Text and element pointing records

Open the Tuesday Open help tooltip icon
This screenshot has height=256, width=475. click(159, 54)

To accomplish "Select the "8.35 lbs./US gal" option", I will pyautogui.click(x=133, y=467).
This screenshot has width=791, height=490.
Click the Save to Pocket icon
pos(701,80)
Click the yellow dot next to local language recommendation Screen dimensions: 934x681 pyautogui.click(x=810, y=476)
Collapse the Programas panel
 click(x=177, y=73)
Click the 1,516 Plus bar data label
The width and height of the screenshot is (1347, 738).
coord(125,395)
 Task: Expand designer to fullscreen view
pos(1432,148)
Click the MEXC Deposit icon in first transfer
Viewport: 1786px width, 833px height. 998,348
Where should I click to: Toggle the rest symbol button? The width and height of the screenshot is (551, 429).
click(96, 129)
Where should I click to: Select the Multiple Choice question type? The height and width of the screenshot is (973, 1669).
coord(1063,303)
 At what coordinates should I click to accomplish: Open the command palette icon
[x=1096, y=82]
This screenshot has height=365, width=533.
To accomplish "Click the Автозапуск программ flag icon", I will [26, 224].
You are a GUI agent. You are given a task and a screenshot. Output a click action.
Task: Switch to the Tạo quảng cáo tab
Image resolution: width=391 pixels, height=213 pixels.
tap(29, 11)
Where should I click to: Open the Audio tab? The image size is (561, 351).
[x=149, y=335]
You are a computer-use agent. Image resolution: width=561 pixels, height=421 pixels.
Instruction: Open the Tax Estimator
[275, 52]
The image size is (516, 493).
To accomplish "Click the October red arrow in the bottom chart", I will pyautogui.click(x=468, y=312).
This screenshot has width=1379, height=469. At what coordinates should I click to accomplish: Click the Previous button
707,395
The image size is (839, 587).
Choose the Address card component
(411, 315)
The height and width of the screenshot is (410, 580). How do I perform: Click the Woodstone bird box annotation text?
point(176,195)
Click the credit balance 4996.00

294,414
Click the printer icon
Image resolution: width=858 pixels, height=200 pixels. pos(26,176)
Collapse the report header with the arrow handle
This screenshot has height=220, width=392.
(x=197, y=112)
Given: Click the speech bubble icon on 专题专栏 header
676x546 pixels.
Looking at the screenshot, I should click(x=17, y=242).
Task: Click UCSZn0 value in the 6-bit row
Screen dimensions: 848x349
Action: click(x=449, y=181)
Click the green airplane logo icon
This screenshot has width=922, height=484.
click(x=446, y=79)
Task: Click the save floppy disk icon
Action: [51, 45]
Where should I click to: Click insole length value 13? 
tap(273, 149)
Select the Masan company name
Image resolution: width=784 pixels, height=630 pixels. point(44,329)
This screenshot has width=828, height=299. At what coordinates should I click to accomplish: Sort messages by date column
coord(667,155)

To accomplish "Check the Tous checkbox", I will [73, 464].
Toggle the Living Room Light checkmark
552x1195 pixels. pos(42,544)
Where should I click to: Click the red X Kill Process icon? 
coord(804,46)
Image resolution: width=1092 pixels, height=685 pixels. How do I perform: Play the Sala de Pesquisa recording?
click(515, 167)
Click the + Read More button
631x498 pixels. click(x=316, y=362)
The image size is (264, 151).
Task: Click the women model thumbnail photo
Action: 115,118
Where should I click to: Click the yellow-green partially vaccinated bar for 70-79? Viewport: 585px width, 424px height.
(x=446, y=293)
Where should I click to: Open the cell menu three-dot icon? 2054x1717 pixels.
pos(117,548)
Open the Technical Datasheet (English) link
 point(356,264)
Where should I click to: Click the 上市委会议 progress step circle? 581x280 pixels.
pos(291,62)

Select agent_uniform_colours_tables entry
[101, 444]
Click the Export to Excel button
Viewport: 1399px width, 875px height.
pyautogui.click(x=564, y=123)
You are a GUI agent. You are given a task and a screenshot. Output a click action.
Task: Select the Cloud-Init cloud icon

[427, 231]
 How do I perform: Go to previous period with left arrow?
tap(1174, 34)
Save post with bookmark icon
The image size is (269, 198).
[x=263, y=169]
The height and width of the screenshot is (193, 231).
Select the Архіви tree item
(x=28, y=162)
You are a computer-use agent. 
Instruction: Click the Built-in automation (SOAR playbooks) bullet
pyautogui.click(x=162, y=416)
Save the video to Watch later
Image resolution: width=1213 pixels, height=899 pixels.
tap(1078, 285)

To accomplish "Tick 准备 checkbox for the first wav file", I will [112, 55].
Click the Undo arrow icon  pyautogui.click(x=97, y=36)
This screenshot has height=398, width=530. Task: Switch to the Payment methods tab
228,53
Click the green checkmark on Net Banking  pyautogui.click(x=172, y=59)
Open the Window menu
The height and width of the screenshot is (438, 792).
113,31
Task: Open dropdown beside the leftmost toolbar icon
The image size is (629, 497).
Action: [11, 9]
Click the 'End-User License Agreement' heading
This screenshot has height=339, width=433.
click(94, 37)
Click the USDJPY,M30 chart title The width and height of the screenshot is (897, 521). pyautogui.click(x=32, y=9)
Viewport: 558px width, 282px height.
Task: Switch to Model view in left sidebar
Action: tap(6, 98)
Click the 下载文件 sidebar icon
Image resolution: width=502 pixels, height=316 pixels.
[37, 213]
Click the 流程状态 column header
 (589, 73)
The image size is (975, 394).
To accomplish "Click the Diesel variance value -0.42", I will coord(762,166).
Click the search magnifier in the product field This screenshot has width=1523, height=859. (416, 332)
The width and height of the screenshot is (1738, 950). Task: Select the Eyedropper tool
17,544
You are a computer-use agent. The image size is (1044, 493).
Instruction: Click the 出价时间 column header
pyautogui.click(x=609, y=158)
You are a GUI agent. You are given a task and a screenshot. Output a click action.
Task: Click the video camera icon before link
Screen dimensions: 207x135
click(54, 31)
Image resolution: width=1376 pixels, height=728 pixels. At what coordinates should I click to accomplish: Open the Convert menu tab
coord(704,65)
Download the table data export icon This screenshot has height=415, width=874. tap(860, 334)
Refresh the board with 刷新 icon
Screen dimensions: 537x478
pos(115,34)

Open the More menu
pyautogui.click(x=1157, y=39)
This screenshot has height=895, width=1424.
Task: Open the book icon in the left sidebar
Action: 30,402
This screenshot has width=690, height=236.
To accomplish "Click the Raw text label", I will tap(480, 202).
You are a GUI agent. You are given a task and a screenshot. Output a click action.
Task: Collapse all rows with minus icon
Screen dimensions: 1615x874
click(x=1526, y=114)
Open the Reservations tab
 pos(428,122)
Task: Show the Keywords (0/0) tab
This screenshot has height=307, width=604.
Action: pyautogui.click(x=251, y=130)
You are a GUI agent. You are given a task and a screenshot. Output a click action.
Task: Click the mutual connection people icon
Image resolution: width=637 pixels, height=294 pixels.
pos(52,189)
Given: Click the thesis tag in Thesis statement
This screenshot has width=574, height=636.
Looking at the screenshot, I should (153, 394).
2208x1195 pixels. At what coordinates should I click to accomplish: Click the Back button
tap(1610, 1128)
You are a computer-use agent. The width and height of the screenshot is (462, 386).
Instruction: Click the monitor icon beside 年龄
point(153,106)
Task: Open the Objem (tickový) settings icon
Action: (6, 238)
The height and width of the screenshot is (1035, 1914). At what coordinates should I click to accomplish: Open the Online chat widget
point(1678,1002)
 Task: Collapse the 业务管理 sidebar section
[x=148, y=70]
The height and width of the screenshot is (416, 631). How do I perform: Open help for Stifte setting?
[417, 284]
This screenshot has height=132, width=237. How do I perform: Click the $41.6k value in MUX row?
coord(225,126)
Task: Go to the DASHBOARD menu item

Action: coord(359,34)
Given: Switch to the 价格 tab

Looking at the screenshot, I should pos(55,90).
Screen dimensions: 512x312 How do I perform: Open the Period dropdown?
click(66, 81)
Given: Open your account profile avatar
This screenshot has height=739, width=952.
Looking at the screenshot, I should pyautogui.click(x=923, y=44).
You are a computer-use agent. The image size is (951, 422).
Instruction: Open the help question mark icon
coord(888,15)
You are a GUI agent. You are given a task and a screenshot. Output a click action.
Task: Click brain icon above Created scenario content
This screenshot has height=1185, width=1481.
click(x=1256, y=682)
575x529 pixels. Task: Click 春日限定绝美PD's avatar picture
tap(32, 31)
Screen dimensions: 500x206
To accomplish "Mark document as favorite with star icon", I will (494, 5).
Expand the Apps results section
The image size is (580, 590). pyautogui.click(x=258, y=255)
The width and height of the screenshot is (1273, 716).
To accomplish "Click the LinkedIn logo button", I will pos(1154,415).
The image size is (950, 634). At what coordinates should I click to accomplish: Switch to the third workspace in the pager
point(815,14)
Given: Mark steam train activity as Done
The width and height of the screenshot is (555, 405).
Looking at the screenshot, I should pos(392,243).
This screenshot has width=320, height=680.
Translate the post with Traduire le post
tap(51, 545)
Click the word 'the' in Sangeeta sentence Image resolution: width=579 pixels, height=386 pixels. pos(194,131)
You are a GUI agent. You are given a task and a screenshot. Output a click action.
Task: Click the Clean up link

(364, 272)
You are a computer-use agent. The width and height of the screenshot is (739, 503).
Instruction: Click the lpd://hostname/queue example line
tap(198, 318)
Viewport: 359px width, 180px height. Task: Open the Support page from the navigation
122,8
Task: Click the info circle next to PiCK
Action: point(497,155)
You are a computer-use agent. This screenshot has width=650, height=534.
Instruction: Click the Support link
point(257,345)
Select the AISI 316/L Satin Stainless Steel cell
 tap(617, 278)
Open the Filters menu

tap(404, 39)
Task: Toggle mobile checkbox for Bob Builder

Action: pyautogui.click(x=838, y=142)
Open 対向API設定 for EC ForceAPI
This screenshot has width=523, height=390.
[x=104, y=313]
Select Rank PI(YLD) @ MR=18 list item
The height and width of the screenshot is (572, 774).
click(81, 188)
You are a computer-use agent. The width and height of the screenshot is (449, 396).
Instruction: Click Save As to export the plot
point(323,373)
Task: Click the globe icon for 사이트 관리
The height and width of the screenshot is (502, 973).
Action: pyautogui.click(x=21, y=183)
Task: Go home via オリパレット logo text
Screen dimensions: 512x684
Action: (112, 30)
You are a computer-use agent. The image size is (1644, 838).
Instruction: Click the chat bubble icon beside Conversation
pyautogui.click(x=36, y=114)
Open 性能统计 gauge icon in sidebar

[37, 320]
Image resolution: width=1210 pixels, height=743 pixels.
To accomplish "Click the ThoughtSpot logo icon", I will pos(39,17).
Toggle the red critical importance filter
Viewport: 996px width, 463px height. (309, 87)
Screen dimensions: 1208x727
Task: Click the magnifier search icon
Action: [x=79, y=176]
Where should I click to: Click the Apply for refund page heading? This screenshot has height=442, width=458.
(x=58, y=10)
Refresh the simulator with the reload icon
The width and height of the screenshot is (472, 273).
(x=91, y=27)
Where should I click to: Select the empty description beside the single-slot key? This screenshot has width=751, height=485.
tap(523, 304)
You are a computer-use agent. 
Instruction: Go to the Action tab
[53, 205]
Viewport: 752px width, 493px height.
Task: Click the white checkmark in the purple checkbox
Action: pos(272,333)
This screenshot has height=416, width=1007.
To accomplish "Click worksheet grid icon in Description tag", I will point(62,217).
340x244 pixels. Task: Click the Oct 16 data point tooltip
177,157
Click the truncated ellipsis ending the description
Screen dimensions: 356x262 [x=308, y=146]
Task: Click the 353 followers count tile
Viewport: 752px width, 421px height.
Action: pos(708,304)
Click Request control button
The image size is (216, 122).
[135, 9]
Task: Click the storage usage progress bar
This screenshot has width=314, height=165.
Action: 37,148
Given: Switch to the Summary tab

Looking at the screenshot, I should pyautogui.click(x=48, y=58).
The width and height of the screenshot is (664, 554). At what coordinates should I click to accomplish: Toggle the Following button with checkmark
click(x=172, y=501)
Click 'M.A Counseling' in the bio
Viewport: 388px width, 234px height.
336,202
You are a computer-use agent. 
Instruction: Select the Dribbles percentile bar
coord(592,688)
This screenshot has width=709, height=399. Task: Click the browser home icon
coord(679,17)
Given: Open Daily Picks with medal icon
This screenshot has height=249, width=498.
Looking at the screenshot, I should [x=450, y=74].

Task goal:
Format the entries starting at the line containing "Given: Switch to the 价格 tab" and ending at the line containing "should pyautogui.click(x=923, y=44)." as a two-column CSV headed text and answer, with one row per entry. Put each value in one quoted field and turn any line breaks into spaces.

Exercise response:
text,answer
"Given: Switch to the 价格 tab","Looking at the screenshot, I should pos(55,90)."
"Screen dimensions: 512x312 How do I perform: Open the Period dropdown?","click(66, 81)"
"Given: Open your account profile avatar This screenshot has height=739, width=952.","Looking at the screenshot, I should pyautogui.click(x=923, y=44)."